WT-1 positive cells co-express CA-125 and CD34. A set of 4-consecutive sections were immunostained for WT-1, CA-125, and CD34. Circles identify tumor cell clusters with WT-1 and CA-125 expression. Arrows identify small blood vessels. Note that a vast majority of WT-1 positive cells co-express CA-125 or CD34, and that WT-1 expression was consistent in different sections. a, c, e, and g: 100X. b, d, f, and h: a higher (300X) magnification of a, c, e, and g, respectively.
CA-125 or CD 34 positive cells co-express WT-1. A set of 4-consecutive sections were immunostained for CA-125, CD34, and WT-1. Circles identify tumor cell clusters with WT-1 and CA-125 expression. Arrows identify small blood vessels. Note that a vast majority of CA-125 or CD34 positive tumor or endothelial cells co-express WT-1, and that WT-1 expression was consistent in different sections. a, c, e, and g: 100X. b, d, f, and h: a higher (300X) magnification of a, c, e, and g, respectively.

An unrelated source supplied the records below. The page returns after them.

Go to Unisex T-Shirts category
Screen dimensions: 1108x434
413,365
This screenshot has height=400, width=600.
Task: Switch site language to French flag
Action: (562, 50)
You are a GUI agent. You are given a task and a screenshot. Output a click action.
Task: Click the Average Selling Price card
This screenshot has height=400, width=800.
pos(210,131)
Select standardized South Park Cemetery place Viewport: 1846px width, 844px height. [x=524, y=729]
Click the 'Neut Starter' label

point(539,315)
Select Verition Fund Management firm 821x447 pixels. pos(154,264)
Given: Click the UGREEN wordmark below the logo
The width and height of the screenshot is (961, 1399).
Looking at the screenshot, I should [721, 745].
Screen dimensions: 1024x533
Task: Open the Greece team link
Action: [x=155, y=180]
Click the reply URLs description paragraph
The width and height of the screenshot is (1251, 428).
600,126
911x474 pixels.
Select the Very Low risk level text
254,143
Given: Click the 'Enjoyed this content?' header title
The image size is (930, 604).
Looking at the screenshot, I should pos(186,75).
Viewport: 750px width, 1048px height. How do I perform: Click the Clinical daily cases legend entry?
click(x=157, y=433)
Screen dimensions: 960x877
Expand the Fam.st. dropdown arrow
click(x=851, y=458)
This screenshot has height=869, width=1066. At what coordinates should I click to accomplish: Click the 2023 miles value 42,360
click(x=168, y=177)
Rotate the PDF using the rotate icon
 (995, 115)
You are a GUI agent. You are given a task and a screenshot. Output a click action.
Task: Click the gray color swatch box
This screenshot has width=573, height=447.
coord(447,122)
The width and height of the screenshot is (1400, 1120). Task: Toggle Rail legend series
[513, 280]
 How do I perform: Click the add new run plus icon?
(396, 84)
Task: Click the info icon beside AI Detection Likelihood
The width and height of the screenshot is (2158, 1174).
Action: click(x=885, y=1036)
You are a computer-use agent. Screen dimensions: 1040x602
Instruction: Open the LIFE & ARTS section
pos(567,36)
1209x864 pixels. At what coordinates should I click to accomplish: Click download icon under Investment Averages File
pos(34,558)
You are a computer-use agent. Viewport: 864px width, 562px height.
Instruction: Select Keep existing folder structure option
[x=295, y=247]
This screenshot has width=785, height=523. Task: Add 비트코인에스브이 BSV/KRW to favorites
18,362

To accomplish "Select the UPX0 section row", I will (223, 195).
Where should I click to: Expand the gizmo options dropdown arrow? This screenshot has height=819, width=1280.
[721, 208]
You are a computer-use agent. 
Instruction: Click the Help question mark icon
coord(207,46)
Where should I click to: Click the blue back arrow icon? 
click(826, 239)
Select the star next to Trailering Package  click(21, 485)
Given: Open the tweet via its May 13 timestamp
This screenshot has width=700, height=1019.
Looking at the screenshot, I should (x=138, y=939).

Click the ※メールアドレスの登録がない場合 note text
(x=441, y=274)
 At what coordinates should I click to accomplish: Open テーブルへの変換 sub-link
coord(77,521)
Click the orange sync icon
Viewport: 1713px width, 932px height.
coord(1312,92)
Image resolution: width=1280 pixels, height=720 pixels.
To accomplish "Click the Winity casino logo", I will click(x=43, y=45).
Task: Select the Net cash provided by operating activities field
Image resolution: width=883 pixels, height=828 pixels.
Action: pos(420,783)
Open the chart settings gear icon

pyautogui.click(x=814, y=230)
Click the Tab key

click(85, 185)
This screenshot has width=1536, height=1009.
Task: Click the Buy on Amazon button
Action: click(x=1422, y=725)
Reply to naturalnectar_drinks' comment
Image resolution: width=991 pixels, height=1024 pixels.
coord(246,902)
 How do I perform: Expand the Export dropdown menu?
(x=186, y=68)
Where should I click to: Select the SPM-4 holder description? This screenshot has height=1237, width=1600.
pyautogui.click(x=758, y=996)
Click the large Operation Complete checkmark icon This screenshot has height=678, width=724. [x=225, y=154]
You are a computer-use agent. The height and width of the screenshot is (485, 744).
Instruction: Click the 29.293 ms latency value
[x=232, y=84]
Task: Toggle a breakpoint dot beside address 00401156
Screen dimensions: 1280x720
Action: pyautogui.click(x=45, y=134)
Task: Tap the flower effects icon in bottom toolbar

Our current study revealed that: (1) over 90% of WT-1 positive tumor cells co-expressed CA-125, (2) over 90% of WT-1 positive endothelial cells co-expressed CD34, and (3) over 90% of the CA-125 or CD34 positive cells co-expressed their counterpart molecule WT-1 in tumor and endothelial cells, respectively. Our finding of WT-1 expression in ovarian tumor cells is consistent with a number of previous studies, which have shown that WT-1 is a useful marker for elucidation of ovarian tumor cells [14-16]. Our finding of WT-1 expression in endothelial cells is in total agreement with that of our previous study in human breast tumors  and is also consistent with that of a recent study, which reported that “Endothelial WT-1 expression was detected in 95% of 113 tumors of different origin” . Together, these findings suggest that a single WT-1 immunohistochemistry have dual usages in evaluation of both ovarian tumor cells and the vascular density. These findings also suggest that as WT-1 is heavily expressed in both tumor and endothelial cells, the development of therapeutic agents to specifically target WT-1 may provide an effective treatment option for ovarian cancer.
This study was supported in part by grants DAMD17-01-1-0129, DAMD17-01-1-0130, PC051308 from Congressionally Directed Medical Research Programs, BCTR0706983 from The Susan G. Komen Breast Cancer Foundation, 05AA from AFIP/ARP joint research initiative projects to Dr. Yan-gao Man, and 2006CB910505 from the Ministry of Chinese Science and Technology Department.
The opinions and assertions contained herein represent the personal views of the authors and are not to be construed as official or as representing the views of the Department of the Army or the Department of Defense.
The authors have declared that no conflict of interest exists.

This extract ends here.